I'm teaching an independent study for a Business student who literally has run out of courses to take--so I offered to teach Introduction to Literature as an independent study. Once a week, we meet in my office to discuss literature. It's quite delightful, and in some ways, she's learning the material the way she would have had we been teacher and student in the days of Socrates. Except that we have literature on paper. Perhaps the more apt historical reference is the way that students learned (and probably still learn) in the hallowed halls of Oxford and Cambridge.
Yesterday she wasn't as prepared to talk about Alice Walker's "Everyday Use," so we switched gears. We looked at poems, and we spent time with Gwendolyn Brooks. When we read "We Real Cool," I had a memory of Gwendolyn Brooks reading the piece, and I thought, let me see if I can find this.

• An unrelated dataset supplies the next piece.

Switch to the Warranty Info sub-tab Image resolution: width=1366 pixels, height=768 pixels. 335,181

We meet in my office, which has 2 computer screens, so I found a clip which included Brooks discussing the poem and arranged the screens so we could both watch. It was a still photo, which in a way was great because we could focus on her voice. She reads the poem so differently than I do--which lead to a great discussion of how the words are arranged on the page.
Later, I thought about the miracle of the Internet. Once, if I wanted my students to hear Gwendolyn Brooks read a poem, I'd have needed to plan ahead: I'd need to find the recording, and I'd need to make arrangements to play the recording. In fact, I stockpiled materials so that I wouldn't have to think ahead. Yesterday it took about 30 seconds from the idea of Brooks reading the poem to her voice coming to us through the speakers.

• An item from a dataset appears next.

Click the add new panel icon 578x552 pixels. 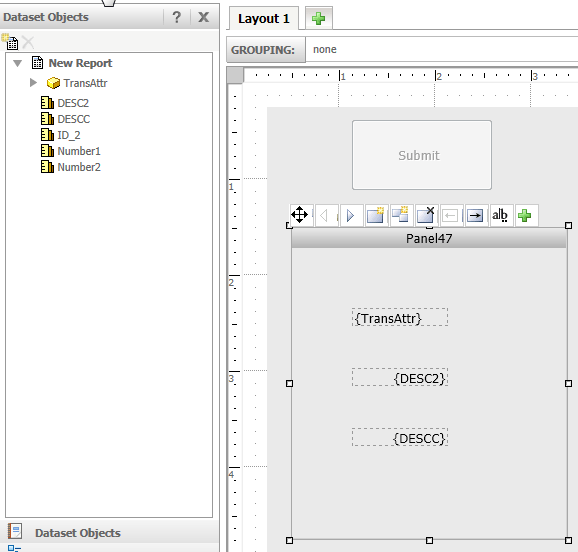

I do understand all the ways that technology can detract from the learning experience: the constant distractions, the materials that seem like good sources for a research paper but aren't, the technology failures which disrupt our teaching plans. But what an astonishing world we've created in just a few decades.
I came home to complete my online classes, another miracle afforded by the technology that's emerged in the past three decades. When I started teaching in the fall of 1988, I turned in my grades by using pen and paper (or pencils for a scantron sheet). Last night, it was all electronic--which means I plan ahead, in case my internet connection isn't working that particular day. I turned in grades for students whom I have never met in person, but we have been communicating by way of satellites and computer connectivity. A brave new world indeed!